Yes, this is a great leap forward in my opinion. I had to do a project at a previous job where I wrote an agent that ran on x86, MIPS and ARM, and doing it in Go was a no-brainer. The other teams who had a bunch of C code that was a nightmare to cross-compile were so jealous they eventually moved a lot of things to Go.

I've been doing this for 35 years and cross compiling anything nontrivial was always a toolchain nightmare. Discovering a world where all I had to do was set GOARCH=mips64 (and possibly GOOS=darwin if I wanted mac binaries) before invoking the compiler is so magical I was extremely skeptical when I first read about it.

p_l|1 year ago

Go essentially copied the design from Plan9 compilers, which it was originally based on. It's one of the many things it inherited from Plan9 environment.

lifthrasiir|1 year ago

While good cross-compilation is one of Go's strengths... I don't really think a unified assembly language contributed to that? Any assembly code can't be shared across multiple architectures in general, so the only potential benefit would be the easiness of parser development, which doesn't sound like a big thing. Rob Pike himself even noted that it can be offputting to outsiders but considered it's a worthy trade-off nevertheless [1], the conclusion I don't really think justified.

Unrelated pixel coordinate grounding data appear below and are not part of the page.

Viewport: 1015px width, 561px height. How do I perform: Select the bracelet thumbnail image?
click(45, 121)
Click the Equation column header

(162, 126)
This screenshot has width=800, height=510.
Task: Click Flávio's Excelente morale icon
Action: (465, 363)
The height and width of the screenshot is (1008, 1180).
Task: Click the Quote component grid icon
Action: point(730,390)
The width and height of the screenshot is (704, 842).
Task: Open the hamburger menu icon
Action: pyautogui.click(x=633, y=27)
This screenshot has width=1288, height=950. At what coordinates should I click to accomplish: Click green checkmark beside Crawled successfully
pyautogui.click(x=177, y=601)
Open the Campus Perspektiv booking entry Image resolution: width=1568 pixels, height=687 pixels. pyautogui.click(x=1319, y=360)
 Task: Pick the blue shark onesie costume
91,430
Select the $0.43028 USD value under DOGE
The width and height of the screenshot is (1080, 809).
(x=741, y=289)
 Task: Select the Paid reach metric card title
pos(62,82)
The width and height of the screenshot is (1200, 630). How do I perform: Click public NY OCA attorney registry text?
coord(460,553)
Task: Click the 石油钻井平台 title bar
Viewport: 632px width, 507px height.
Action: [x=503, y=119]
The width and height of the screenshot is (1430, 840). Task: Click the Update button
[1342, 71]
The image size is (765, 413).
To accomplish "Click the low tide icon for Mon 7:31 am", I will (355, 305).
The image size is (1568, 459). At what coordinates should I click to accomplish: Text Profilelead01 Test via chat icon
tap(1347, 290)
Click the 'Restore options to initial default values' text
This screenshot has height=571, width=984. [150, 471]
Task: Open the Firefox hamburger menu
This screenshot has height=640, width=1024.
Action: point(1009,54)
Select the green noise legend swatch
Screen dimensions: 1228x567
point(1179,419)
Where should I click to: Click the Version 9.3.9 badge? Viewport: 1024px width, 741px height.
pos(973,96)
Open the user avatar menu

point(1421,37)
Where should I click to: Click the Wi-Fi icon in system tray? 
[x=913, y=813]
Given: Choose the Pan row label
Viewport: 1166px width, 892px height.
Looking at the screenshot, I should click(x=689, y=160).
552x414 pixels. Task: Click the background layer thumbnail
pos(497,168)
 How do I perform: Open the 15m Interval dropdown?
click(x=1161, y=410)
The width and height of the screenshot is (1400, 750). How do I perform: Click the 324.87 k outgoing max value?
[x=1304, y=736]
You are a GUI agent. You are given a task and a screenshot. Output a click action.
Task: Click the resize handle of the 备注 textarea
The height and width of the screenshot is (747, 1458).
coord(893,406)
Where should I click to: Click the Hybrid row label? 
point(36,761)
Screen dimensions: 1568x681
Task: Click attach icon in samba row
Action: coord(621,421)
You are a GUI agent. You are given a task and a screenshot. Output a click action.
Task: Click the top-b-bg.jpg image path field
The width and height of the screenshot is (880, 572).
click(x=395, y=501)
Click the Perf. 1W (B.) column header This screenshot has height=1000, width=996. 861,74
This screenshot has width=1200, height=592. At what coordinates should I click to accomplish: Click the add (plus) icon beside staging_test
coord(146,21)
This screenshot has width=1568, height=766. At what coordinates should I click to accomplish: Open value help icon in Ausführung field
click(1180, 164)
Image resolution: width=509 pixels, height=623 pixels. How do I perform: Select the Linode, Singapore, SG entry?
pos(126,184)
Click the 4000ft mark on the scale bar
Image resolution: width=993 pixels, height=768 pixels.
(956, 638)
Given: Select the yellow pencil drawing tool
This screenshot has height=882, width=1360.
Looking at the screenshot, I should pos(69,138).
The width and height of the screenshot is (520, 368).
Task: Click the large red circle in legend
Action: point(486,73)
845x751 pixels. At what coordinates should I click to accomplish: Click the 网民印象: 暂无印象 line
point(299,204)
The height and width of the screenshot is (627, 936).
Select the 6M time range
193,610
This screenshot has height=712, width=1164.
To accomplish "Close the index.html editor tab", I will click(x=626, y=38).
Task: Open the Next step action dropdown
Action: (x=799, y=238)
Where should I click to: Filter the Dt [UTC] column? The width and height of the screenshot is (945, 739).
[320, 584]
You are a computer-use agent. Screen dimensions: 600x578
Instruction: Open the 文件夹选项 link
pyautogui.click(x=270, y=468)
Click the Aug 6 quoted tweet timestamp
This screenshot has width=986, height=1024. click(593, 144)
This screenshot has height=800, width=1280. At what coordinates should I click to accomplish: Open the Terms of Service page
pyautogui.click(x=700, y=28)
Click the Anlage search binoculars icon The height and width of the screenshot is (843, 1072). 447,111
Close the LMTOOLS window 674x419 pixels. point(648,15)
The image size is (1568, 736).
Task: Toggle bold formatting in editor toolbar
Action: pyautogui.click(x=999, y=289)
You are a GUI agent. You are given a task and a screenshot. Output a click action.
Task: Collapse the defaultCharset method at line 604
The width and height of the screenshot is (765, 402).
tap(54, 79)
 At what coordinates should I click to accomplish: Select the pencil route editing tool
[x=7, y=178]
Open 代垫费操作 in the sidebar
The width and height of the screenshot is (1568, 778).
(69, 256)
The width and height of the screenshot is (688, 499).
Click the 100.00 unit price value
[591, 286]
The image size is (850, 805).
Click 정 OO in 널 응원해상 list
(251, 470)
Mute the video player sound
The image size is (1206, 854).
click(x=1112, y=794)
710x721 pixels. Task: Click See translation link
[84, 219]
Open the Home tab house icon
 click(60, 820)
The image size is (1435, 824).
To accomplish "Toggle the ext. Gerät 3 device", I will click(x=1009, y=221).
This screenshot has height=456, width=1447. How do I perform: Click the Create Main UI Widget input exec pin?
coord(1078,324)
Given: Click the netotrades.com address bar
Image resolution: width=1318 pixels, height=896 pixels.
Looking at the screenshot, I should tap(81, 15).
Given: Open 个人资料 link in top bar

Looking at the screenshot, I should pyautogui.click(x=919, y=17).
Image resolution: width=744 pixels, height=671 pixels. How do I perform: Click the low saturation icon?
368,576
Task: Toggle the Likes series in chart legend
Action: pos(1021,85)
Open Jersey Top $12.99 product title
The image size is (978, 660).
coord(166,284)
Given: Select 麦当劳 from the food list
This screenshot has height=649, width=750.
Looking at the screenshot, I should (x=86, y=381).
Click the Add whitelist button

[1] https://go.dev/talks/2016/asm.slide#32

sweeter|1 year ago

This is by far one of the best parts of Go. Its all around simple and painless to use. anyone designing a language should study what Go did well and what they didn't.

pjmlp|1 year ago

The idea isn't new, for example Amsterdam Compiler Kit from 1980's.

Yoric|1 year ago

FWIW, that's also more or less what SpiderMonkey has been doing for ~25 years (and I presume other JavaScript VMs).